Além disso, “as lesbianidades” no cinema foram discutidas no seminário “Quando lésbicas filmam lésbicas: Lesbianizando as produções audiovisuais”; os hackers brasileiros foram valorizados na oficina “Hacker: porque você precisa se tornar um(a)”; a dimensão política das festas foi debatida por três pesquisadores na mesa redonda “A Festa como Resistência Cultural” e até mesmo a cerveja teve destaque no “Primeiro Festival de Cerveja Artesanal e Culturas de Resistência”, composto por oficinas, debates e shows voltados para a produção de cerveja artesanal como uma forma de resistência ao capitalismo e... captação de recursos.
As edições anteriores do FSM não foram menos polêmicas. Desde a primeira, em 2001, o evento reúne temas comuns da esquerda com aval da comunidade universitária.
No 1º Fórum Social Mundial, realizado em Porto Alegre (RS), foram tratados temas como distribuição de renda, democracia, neoliberalismo e globalização. O objetivo era criar um contraponto ao Fórum Econômico Mundial de Davos, na Suíça, realizado na mesma data.
Na ocasião, a Prefeitura de Porto Alegre foi criticada pelo presidente Fernando Henrique Cardoso por destinar R$ 1 milhão para o evento. Com essa verba, foram feitas ações como a “Marcha contra o Neoliberalismo e pela Vida” e conferências “Como garantir o caráter público dos bens comuns à humanidade, sua desmercantilização, assim como o controle social sobre o meio ambiente?”.
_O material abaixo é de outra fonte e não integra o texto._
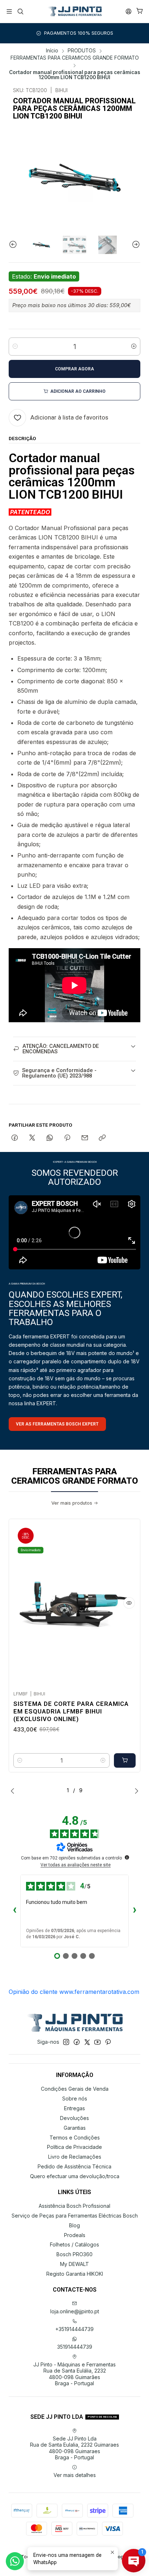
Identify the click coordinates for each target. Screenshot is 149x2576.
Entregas (74, 2108)
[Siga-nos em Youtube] (97, 2042)
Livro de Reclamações (74, 2157)
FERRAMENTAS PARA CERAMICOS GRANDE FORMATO (74, 58)
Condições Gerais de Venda (74, 2089)
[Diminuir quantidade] (15, 346)
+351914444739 (74, 2329)
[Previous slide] (14, 245)
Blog (74, 2225)
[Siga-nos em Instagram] (66, 2042)
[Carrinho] (140, 11)
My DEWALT (74, 2264)
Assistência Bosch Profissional (74, 2206)
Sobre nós (74, 2098)
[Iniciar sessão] (128, 11)
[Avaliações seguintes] (134, 1911)
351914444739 (74, 2347)
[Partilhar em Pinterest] (67, 1138)
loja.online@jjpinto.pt (74, 2311)
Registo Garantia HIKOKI (74, 2274)
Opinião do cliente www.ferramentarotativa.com (74, 1991)
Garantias (75, 2128)
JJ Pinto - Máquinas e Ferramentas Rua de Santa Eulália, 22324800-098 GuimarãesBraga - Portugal (74, 2374)
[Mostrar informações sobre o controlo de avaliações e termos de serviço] (127, 1857)
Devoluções (74, 2118)
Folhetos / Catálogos (74, 2244)
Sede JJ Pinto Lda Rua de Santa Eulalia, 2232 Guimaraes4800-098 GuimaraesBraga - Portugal (74, 2448)
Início (52, 50)
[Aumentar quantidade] (134, 346)
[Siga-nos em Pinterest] (108, 2042)
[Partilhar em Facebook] (15, 1138)
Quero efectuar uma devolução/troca (74, 2176)
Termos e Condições (75, 2137)
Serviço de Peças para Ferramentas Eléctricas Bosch (75, 2215)
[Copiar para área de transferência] (102, 1138)
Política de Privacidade (74, 2147)
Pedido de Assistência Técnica (74, 2166)
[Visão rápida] (129, 1603)
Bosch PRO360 (74, 2254)
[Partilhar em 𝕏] (32, 1138)
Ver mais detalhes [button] (75, 2475)
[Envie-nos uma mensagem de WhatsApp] (15, 2561)
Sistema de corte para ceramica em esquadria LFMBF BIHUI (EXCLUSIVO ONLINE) (71, 1711)
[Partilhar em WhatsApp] (50, 1138)
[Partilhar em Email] (85, 1138)
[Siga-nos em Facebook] (76, 2042)
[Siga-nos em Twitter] (87, 2042)
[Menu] (9, 11)
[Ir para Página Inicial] (74, 12)
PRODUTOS (82, 50)
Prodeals (74, 2235)
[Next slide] (134, 245)
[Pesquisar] (20, 11)
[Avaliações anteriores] (14, 1911)
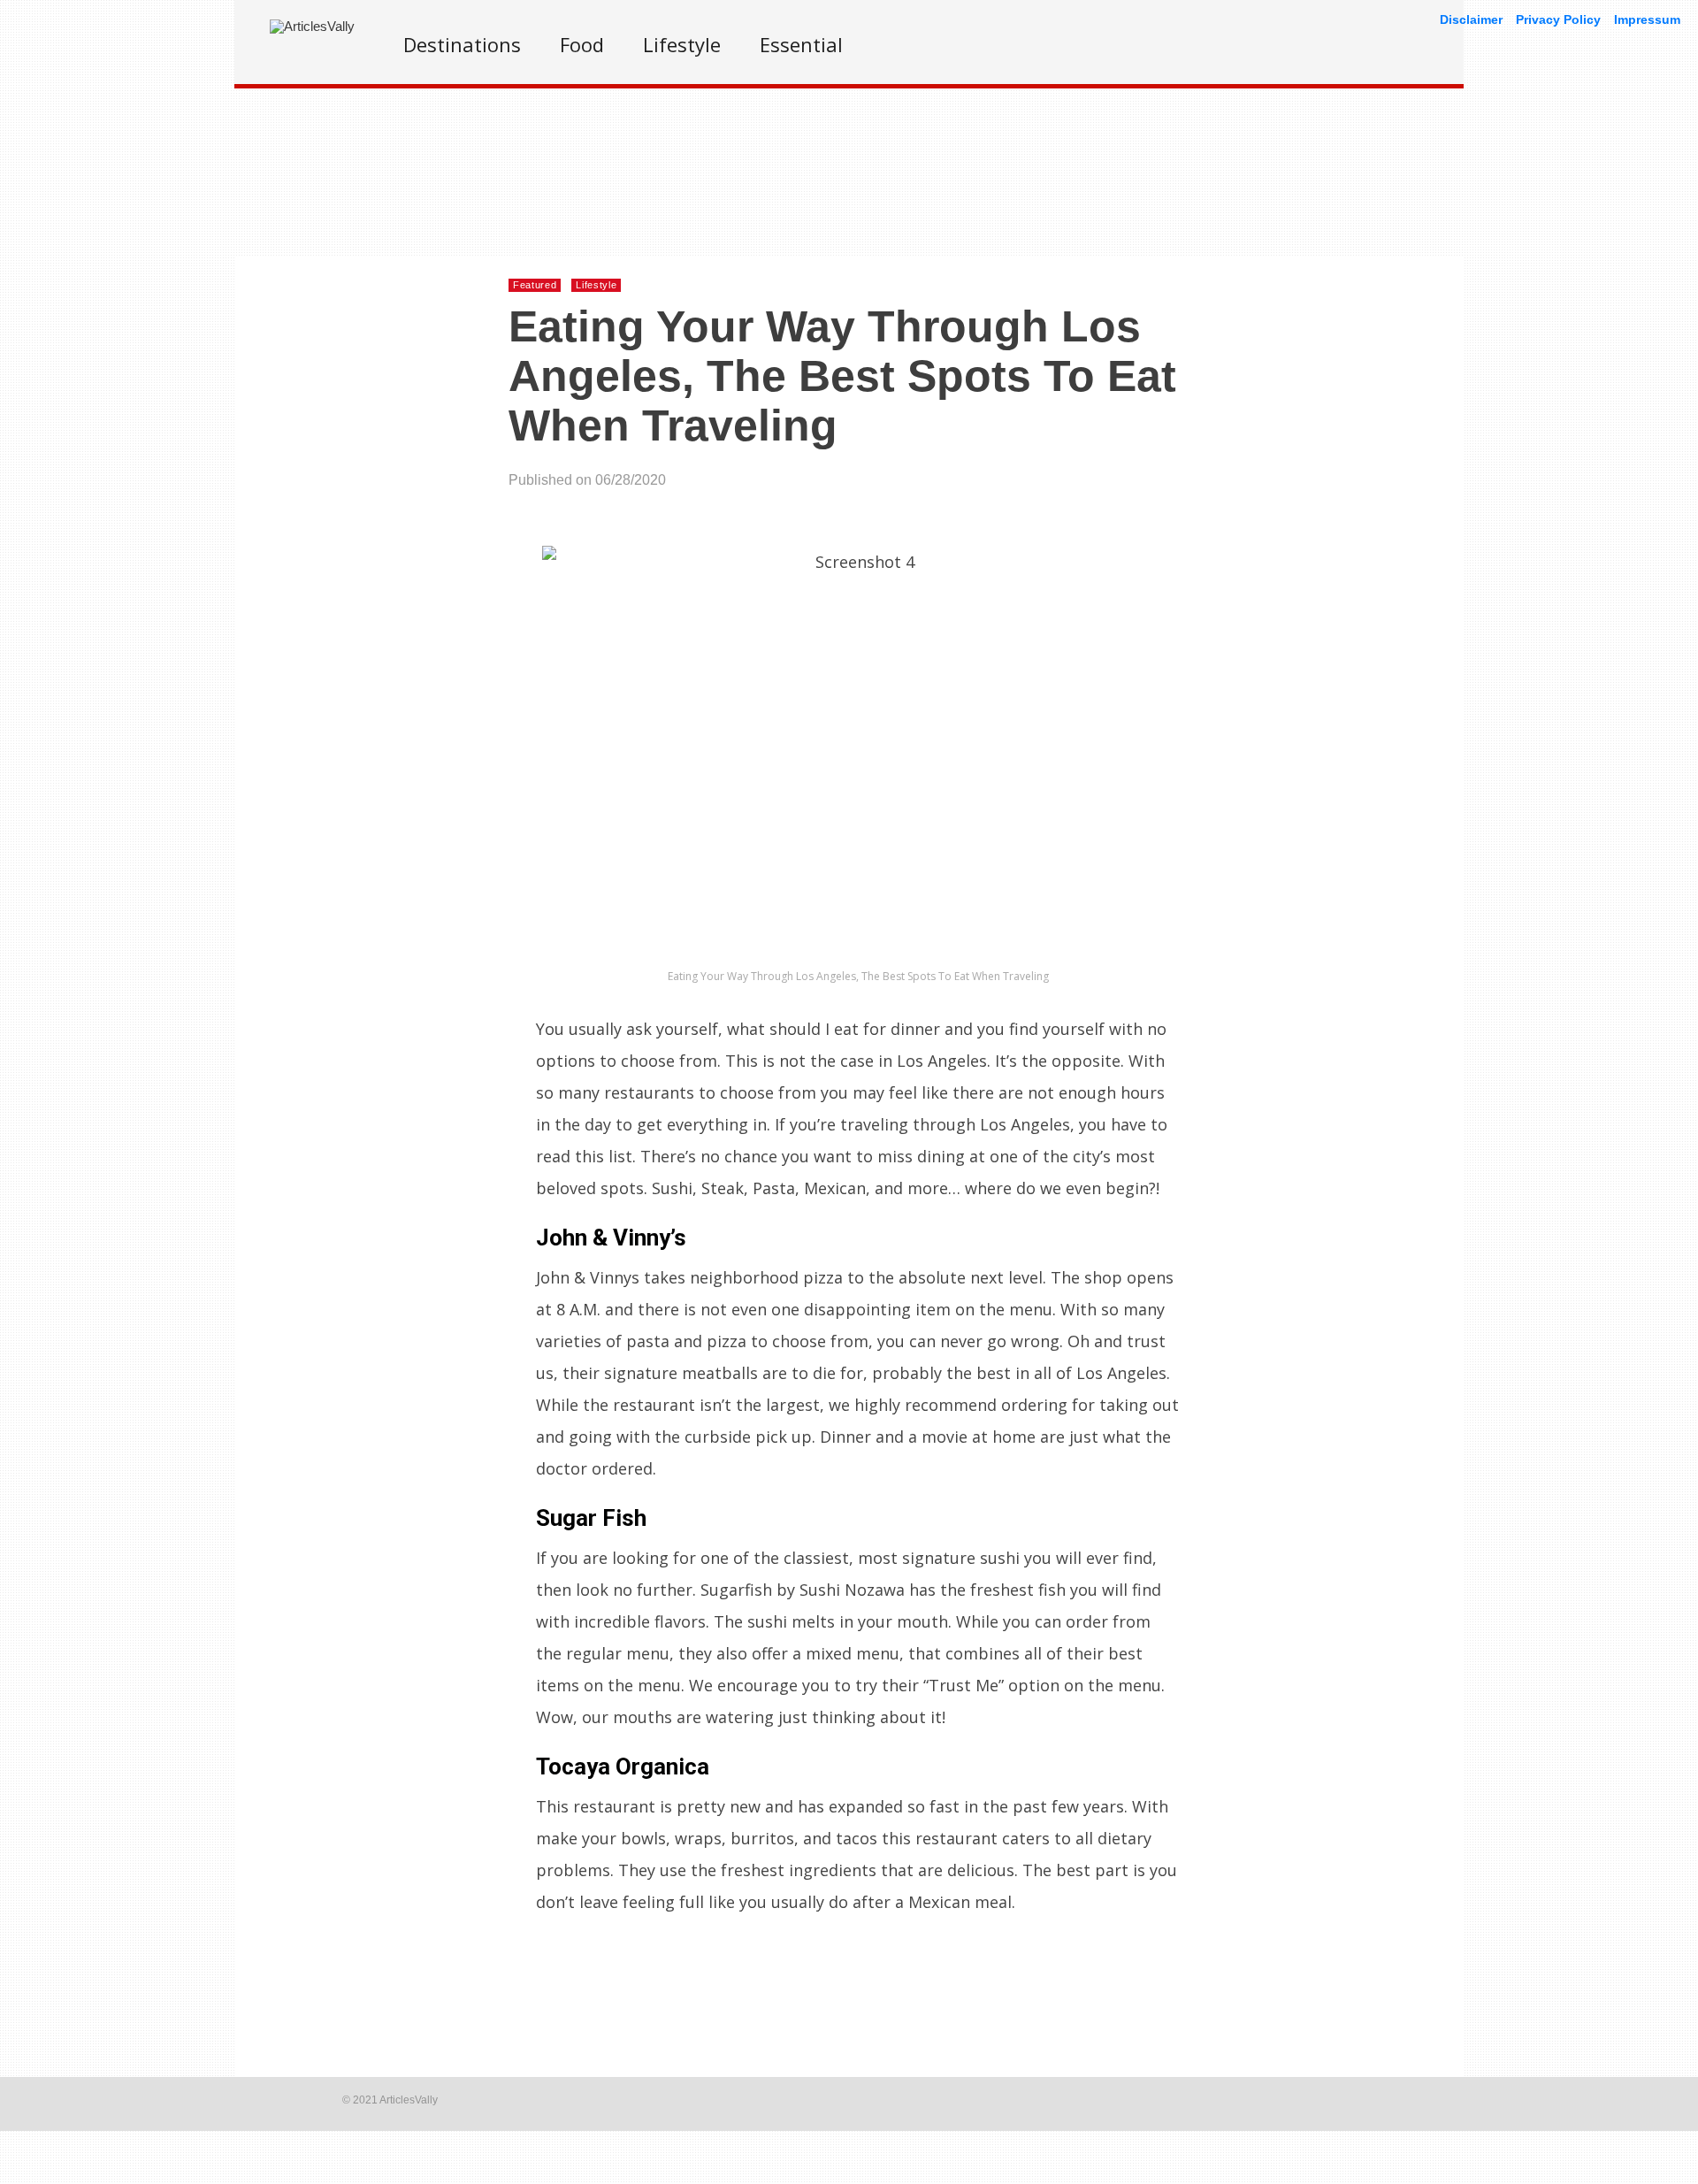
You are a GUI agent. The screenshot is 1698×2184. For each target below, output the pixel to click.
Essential (801, 44)
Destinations (462, 44)
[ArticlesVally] (312, 26)
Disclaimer (1471, 19)
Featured (534, 285)
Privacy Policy (1558, 19)
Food (582, 44)
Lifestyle (682, 44)
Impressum (1647, 19)
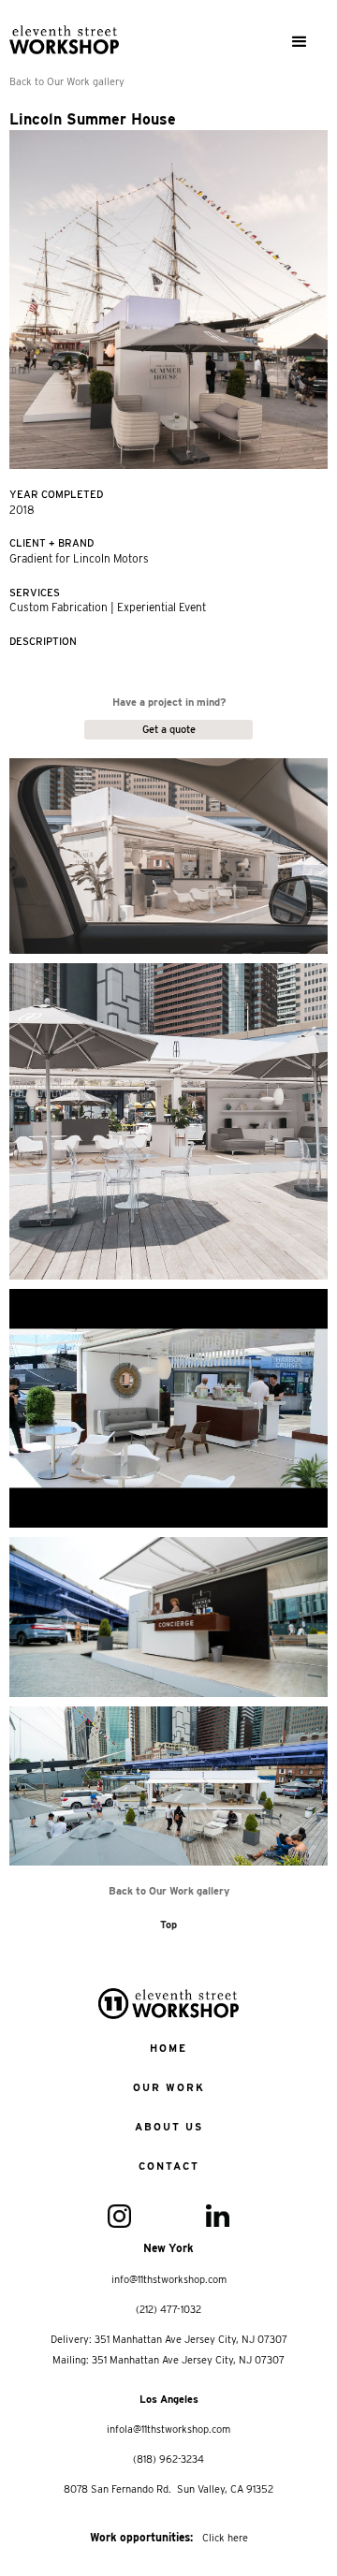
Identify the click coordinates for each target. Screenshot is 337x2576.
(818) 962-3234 (168, 2459)
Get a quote (169, 729)
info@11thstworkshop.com (169, 2279)
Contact (169, 2166)
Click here (225, 2537)
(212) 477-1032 (168, 2309)
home (168, 2048)
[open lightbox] (168, 856)
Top (168, 1924)
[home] (82, 32)
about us (169, 2126)
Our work (169, 2087)
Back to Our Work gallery (67, 81)
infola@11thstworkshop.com (168, 2429)
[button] (299, 42)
Já na edição seguinte, em 2002, o fórum teve participação do presidente Lula, que na época ainda era candidato recorrente à presidência, e de outras lideranças partidárias de esquerda. Um dos destaques daquele ano foi o seminário “Novos sujeitos sociais e perspectivas socialista: protagonismo proletário no movimento anti-globalização”, com o dirigente nacional do PSTU, Valério Arcary.
LEIA MAIS: Por que cursos sobre “golpe” não têm espaço nas universidades particulares?
Se as tendências a abordar apenas um viés ideológico eram nítidas desde sua concepção, em 2010 essa intenção foi escancarada: movimentos sociais passaram a defender uma radicalização do FSM para transformá-lo não só em um palco de articulações da esquerda, mas em um movimento mundial contra o neoliberalismo e o imperialismo.
“Vou comparar a um jogo de futebol: o FSM tem sido o vestiário, a concentração. O jogo se decide no campo; é lá que nós, os movimentos, estamos. Agora o Fórum precisa nos ajudar mais, para não perdermos o jogo”, disse João Pedro Stédile, do Movimento Sem Terra, durante a edição daquele ano.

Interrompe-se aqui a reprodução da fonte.